The doctor's words proved true. Leonard never recovered consciousness, and in half an hour he was dead.
For the purpose of carrying out a plan having for its object the happiness of Leonard's daughter, the wife of John Dashwood, Nick Carter took Doctor Holcomb into his confidence. To the proprietor of the sanatorium he told the whole story of the dead manufacturer's crime, and the circumstances connected therewith.
"Now, doctor," said the detective, "you have been Leonard's friend, and you will agree with me, I know, that no good can result from a publication in the newspapers of the fact that he committed murder. The woman is dead. Leonard is dead. Society has received its meed of protection. The living must be considered. It would break Letty Dashwood's heart if she were to learn what you and I know. Dashwood himself must be kept in ignorance of his father-in-law's crime. Let John and his good wife live on in the belief that Leonard was what the moneyed world will believe him to have been, a man unfortunate in business, but not dishonest, not a criminal."

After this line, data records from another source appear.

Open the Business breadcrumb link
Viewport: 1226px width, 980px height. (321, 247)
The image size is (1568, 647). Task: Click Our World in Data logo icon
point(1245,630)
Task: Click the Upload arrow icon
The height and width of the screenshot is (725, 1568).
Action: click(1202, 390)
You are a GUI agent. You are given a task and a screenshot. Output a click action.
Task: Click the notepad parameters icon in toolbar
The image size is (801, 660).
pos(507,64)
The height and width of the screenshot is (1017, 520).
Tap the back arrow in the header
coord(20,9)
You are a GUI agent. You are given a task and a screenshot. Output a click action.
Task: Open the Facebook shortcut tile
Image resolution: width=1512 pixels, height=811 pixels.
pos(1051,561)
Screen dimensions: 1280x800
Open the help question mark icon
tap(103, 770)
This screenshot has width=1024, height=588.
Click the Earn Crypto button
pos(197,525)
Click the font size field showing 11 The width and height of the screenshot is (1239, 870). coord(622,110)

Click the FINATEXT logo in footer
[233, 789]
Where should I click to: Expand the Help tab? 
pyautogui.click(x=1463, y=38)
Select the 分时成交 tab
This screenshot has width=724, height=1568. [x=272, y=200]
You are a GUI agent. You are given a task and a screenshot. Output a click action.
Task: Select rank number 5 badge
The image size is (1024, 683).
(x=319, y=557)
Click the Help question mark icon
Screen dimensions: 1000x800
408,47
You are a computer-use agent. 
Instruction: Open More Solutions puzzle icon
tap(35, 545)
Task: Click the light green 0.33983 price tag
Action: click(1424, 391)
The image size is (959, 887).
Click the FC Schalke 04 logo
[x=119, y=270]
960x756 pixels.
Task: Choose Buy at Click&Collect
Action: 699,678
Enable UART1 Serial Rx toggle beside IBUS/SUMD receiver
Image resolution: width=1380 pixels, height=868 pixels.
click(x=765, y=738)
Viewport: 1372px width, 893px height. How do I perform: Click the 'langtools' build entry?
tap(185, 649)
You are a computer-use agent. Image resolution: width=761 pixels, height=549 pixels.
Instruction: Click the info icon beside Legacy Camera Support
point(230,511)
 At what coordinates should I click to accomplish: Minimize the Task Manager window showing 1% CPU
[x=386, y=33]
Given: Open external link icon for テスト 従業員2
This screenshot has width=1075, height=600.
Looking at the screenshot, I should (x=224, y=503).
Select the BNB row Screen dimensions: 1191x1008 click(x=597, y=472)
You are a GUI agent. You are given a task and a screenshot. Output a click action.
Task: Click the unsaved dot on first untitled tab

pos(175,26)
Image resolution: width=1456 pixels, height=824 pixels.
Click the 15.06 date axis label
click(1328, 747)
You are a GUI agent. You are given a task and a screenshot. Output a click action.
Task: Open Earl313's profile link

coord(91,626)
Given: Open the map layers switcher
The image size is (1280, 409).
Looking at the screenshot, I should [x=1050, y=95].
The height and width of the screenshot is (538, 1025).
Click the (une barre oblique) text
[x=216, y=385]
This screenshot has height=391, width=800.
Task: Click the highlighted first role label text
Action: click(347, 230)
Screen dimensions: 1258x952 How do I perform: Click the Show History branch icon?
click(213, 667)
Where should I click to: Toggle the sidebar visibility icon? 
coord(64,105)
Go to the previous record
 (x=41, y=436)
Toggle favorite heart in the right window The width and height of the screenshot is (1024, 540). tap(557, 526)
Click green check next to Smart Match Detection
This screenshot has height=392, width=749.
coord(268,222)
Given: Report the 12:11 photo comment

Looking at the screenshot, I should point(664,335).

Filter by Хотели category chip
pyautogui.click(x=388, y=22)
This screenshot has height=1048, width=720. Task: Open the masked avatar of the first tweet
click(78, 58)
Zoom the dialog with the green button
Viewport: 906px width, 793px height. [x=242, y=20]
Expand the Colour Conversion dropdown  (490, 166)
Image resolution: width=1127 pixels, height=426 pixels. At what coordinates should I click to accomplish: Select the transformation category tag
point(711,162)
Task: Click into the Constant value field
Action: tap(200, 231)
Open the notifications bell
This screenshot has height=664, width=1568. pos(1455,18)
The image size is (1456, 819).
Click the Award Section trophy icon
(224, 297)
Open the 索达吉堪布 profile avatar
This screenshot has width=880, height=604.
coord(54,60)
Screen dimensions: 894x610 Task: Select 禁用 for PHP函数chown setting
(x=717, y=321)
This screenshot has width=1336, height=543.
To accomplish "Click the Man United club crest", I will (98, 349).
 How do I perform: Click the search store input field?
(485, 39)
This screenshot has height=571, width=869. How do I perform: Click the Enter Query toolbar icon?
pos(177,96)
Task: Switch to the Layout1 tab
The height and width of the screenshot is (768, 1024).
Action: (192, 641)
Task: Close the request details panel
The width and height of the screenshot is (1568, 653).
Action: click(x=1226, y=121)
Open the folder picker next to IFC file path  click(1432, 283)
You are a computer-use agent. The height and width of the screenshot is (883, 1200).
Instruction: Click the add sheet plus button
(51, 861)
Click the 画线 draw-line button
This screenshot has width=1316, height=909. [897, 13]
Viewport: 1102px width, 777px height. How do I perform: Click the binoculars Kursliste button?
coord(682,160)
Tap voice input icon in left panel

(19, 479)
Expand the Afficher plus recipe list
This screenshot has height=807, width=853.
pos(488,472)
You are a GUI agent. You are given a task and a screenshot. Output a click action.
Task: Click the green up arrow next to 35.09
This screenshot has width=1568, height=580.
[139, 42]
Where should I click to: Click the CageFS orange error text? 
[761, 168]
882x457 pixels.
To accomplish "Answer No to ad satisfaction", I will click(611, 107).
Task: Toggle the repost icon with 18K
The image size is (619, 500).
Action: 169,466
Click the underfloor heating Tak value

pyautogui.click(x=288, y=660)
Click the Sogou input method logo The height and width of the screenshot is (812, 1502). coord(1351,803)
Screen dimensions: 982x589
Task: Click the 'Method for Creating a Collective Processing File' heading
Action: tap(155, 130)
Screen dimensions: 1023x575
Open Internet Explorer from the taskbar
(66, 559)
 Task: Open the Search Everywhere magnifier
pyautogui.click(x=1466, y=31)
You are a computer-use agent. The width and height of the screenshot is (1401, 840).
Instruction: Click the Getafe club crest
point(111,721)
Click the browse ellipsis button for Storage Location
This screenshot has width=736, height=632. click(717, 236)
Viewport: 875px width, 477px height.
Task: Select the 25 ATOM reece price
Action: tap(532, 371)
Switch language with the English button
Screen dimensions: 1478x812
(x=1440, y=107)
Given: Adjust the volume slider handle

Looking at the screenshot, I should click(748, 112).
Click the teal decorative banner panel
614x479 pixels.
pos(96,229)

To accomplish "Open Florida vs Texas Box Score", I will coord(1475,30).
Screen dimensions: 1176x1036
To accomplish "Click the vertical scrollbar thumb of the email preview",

"You are right, Mr. Carter," said Doctor Holcomb. "The truth must be suppressed as a matter of charity. You may depend on me. But—can you stop the gossip that may come from an investigation of the woman's death?"
"I hope to be able to do so. The body was found a few miles below the city in a state that will likely prevent discovery of identity. The face was denuded of its flesh, and nearly all the clothing had been torn from the body. I was at the morgue when the body was brought in—I had been expecting that the find would be made—and, but for certain distinguishing marks which I was careful to notice when I met the woman in San Francisco, I should not have known whose body it was. She was almost a stranger in St. Louis, and I do not think there will be any identification."
As he spoke, Nick thought of Carroll Slack, but not with uneasiness, for on his way to the morgue that morning he had met Slack, who, with suit-case in hand, was hurrying to the railway-depot to take the train for San Francisco.
As for the chief of police, there was no fear that he would attempt to spoil the program. He might suspect the truth, but without evidence, without witnesses, he could do nothing.
Events turned out as Nick wished. The body of the woman found in the river was not identified, and the coroner's jury returned a verdict of death at the hands of some person or persons unknown.
There was a happy meeting at Doctor Holcomb's sanatorium the day following the death of Gabriel Leonard. But the delight on the part of Mrs. Dashwood was soon mingled with sorrow, for, though she had found her husband, just saved from the jaws of death, she had lost her father, whose tender solicitude for her welfare had been one of the joys of her life.